Outrunner wrote:I genuinely think that the gaming industry lost something special when Sega dropped out of the console market. I'm not arguing that they should have stayed, clearly they weren't in a position to, I just miss the old Sega and feel they did most (but not all) of their best work on their own consoles.
I've owned the Master System II, Mega Drive, Saturn & Dreamcast and none of the hardware was cutting edge, even at the time they were released. The Dreamcast was essentially dead on arrival. It had a severe lack of 3rd party support and Sega opted for their own custom discs instead of going for DVD's. So they got it all wrong. Fortunately the Dreamcast had some classic games but it wasn't enough to save it. The PS2 hype train murdered it. We probably saw some of Sega's best efforts on the DC though.
Master System was basic but acceptable for the time so I can't really say anything negative about it.

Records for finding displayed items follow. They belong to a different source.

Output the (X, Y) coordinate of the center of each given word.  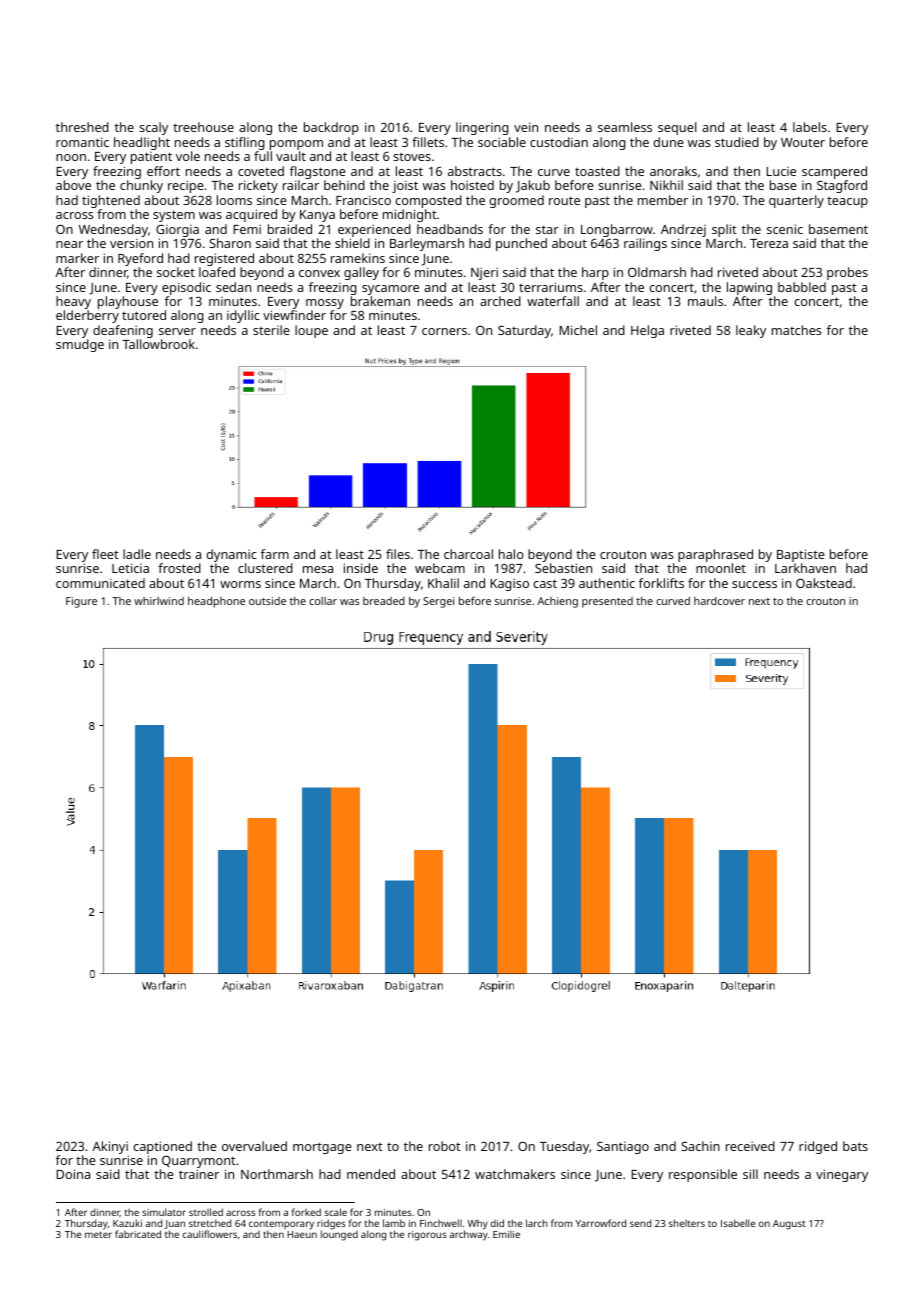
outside (267, 601)
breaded (384, 601)
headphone (216, 602)
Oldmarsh (657, 272)
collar (323, 601)
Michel (578, 330)
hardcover (719, 601)
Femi (247, 229)
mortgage (322, 1148)
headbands (450, 229)
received (750, 1146)
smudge (80, 345)
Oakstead (824, 583)
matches (796, 330)
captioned (162, 1147)
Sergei (438, 602)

Just a shame it was trounced by the NES but Sega released dozens of classic games on the Master System, even though most arcade conversions were stripped down versions of coin-op games, they were still obvious Sega games.

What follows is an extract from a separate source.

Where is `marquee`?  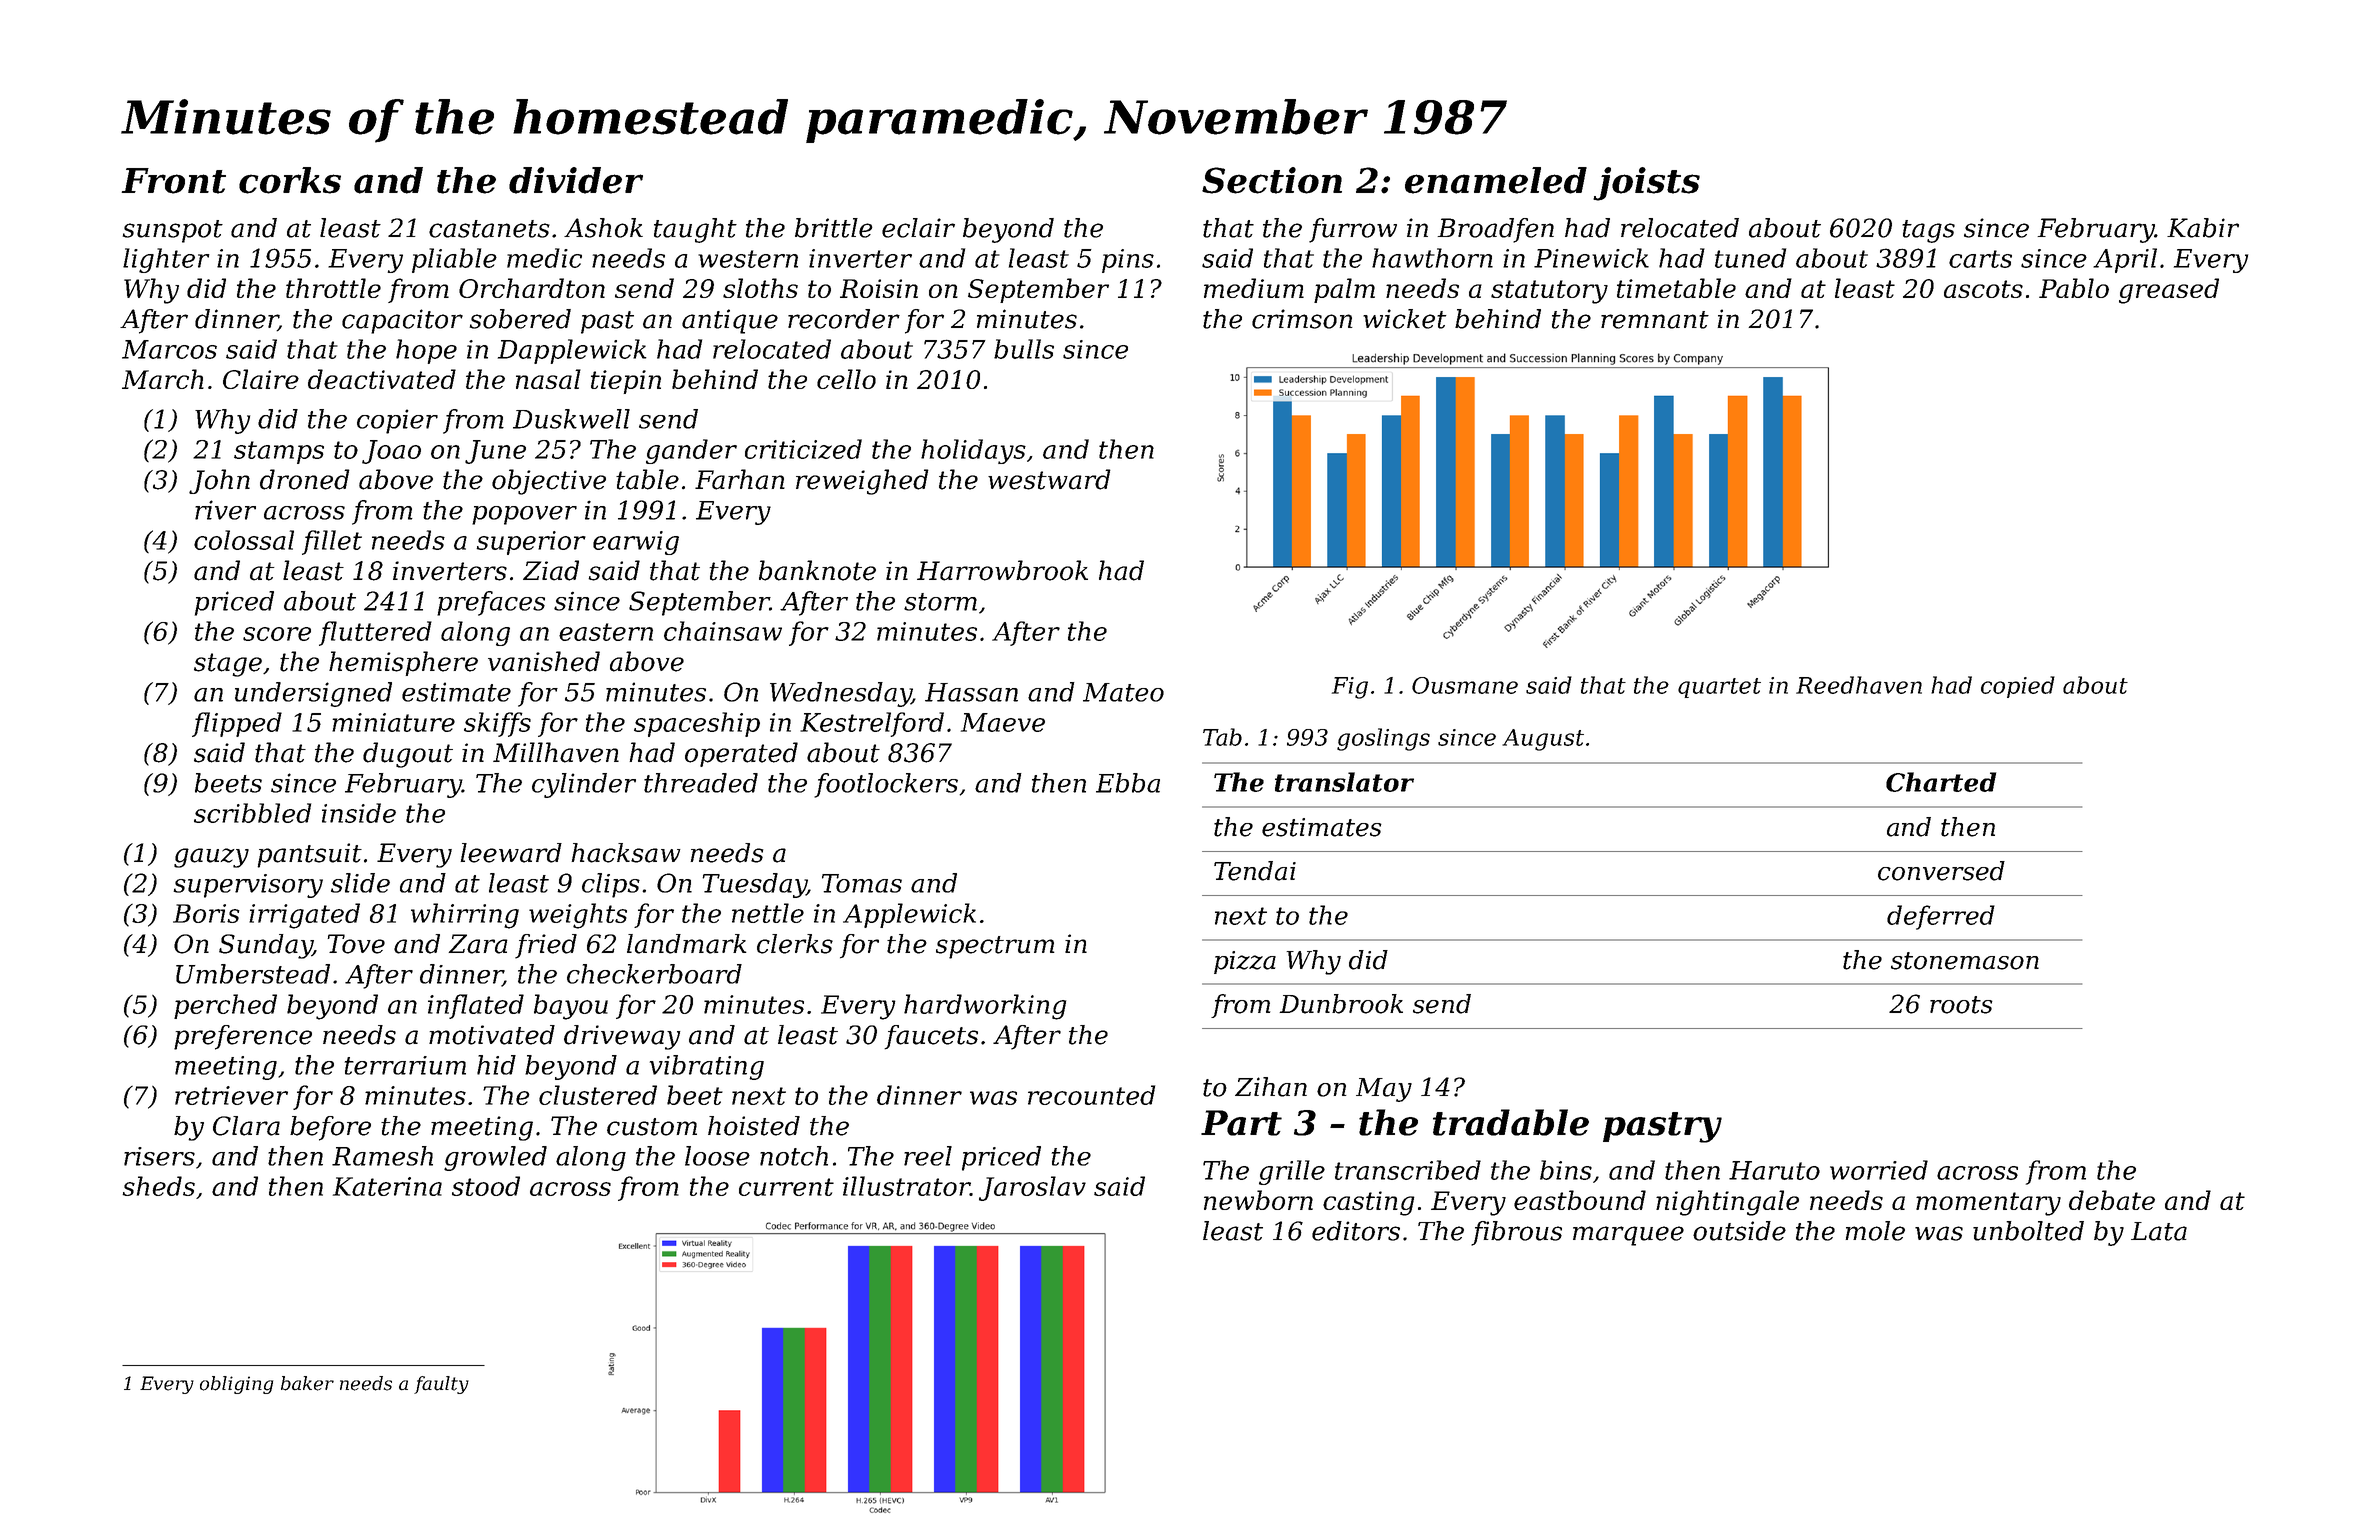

Mega Drive was decent but you could tell developers were struggling to get any more out of it than they were already getting from quite early on in its lifespan. It's a legendary console though so I am not slating it. But even Sega knew the Mega Drive was underpowered, hence the disastrous MegaCD add-on. This was a massive expensive failure for Sega.
Speaking of massive expensive mistakes, the Saturn was a train wreck of a machine and was completely annihilated by the PlayStation. Sega Rally was a stand-out title but it only had 3 tracks, so it was fine for a quick blast but that was it. The Saturn wasn't very good at 3D gaming, hence why even at the time Virtua Fighter looked comical. VF was meant to be a flagship title!

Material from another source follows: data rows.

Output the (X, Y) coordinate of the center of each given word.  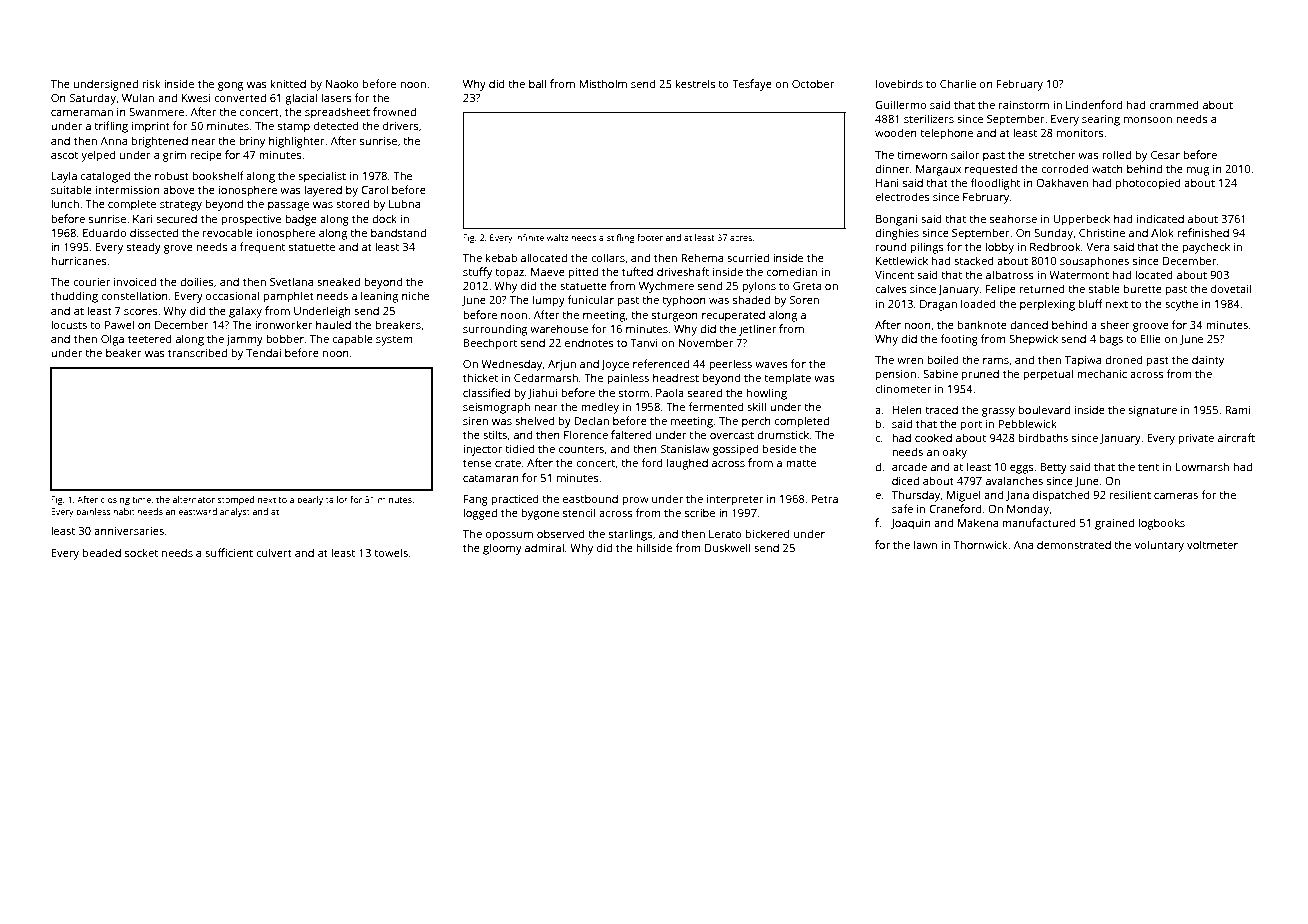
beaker (124, 352)
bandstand (398, 232)
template (787, 379)
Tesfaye (752, 85)
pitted (583, 273)
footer (650, 237)
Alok (1162, 232)
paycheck (1206, 248)
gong (230, 86)
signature (1152, 411)
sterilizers (929, 118)
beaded (102, 552)
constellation (134, 295)
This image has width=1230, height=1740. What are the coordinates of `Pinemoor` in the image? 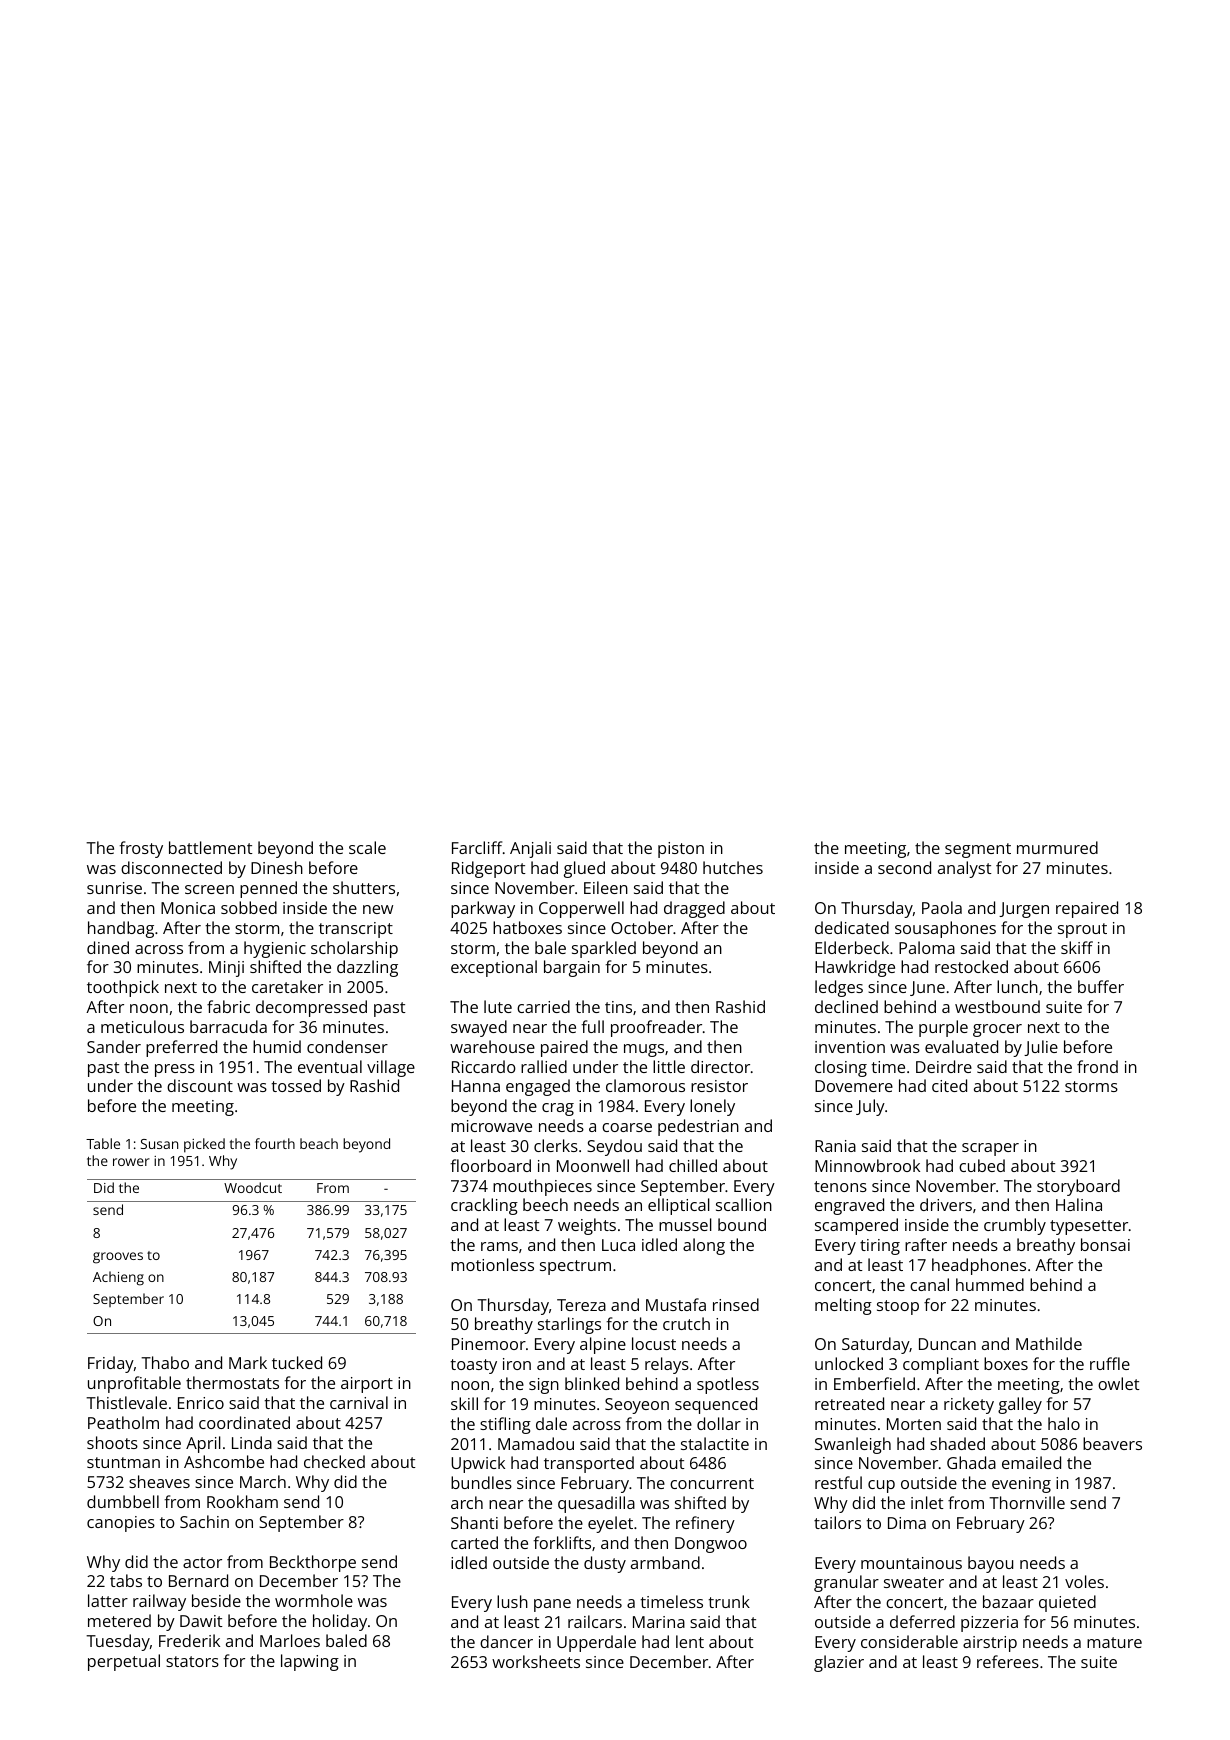 It's located at (489, 1344).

The Saturn was the death of Sega's hardware business. The Dreamcast was a fine redemption but it was killed by lack of support and developers putting all their resources into PS2 game development. Too little, too late. Sega made a lot of mistakes due to a lack of vision and by completely underestimating Sony. Sega always did software better than hardware but I do agree that their best work was on their own hardware.